En el caso colombiano, hay muchos que sienten que son colombianos únicamente porque el pasaporte así lo dice, pero que probablemente sostendrán sus conversaciones en otro idioma más de su agrado.  Son verdaderos ‘extranjeros por adopción’.  Normalmente, esta clase de individuos son los que suelen llamar ‘indios’ al resto de la población, y se divierten cuando ven que a algunas personas les gusta ir al Parque Simón Bolívar, o a Maloka.  Luego vienen aquellos que se doblegan ante los ‘extranjeros por adopción’.  Ellos se sienten colombianos, pero se avergüenzan de compartir el título con un 70% o más de la población.  “Ahí estamos pintados”, es una frase usual en ellos.

Para mi interlocutor, era menester intentar averiguar qué razones sociológicas e históricas llevaban a esta situación tan extraña.  Según él, mucho tenía que ver con el sistema de colonianismo, que era propio de Colombia.  Repliqué yo en su momento que no estaba acuerdo del todo con este tema, ya que colonias ha habido de todas clases, e incluso en otros continentes, pero no era claro que el sistema funcionara igual en todos los países colonizados, ni en los colonizadores.  En me sentir, el asunto seguía siendo producto del servilismo intelectual del que habíamos hablado el día anterior.  Como muy buen sistema feudal, hay un GRAN señor feudal, y de allí para abajo.
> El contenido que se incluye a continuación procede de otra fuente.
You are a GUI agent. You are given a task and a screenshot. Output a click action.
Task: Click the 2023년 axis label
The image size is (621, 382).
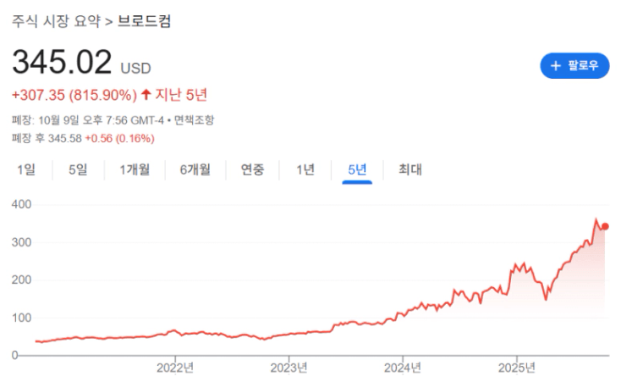coord(289,368)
No sé realmente cuántas horas pudimos conversar, ya que el grupo era nutrido y la conversación fluida.  Sé, sin embargo, que a nadie realmente le interesaba salir triunfador, o procurarse discípulos.  Conversaciones medianamente basadas en conocimiento histórico, sociológico, político o simplemente anecdótico.  Sin embargo, no era conversación ilustrada.

En particular, esta gaviota ignorante no tuvo necesidad de recurrir a su pequeño libro de citas preparadas para público exigente, de las cuales el 100% se trataba de cadáveres extranjeros (término utilizado por mi interlocutor para referirse a autores extranjeros fallecidos hace mucho).  De hecho, creo que en cierta forma era un reto intentar revalidar la importancia de pensadores locales, algo que tristemente no ocurre en este país. 

Luego, antes de dormir aquella noche, reiteré mi deseo ante Dios, de que tantas mentes excepcionales que hay en el mundo, se dedicaran más a sostener conversaciones inteligentes, y no tanto conversaciones ilustradas.  Sería bonito que no tuviéramos que intentar ser o no ser una ‘autoridad’ en los temas, sino que realmente pudiésemos sacar proyectos adelante sin esperar la corona de laurel, o reverencias pomposas.  Lamentablemente, el ego es un asunto enviciante, y lamentablemente, entre más escenarios he tenido la oportunidad de conocer, más evidente me resulta esta realidad.

A mi contertulio, le agradezco su genial labor de no estratificarnos a todos los que conversábamos.  Muestra de que realmente quería una conversación inteligente, y no ilustrada.  La conclusión fue lo de menos, pero el viaje estuvo sabroso.  Sé que ya habrá oportunidad de que se ‘mida’ con otros ilustrados ilustradores.  Sin embargo, tengo claro que eso no le importa, y quizá por eso, lo valoro más.

Al apreciado profesor y amigo extranjero, cuyo nombre no diré para no caer en la más baja de las contradicciones, un abrazo y un saludo a lo lejos.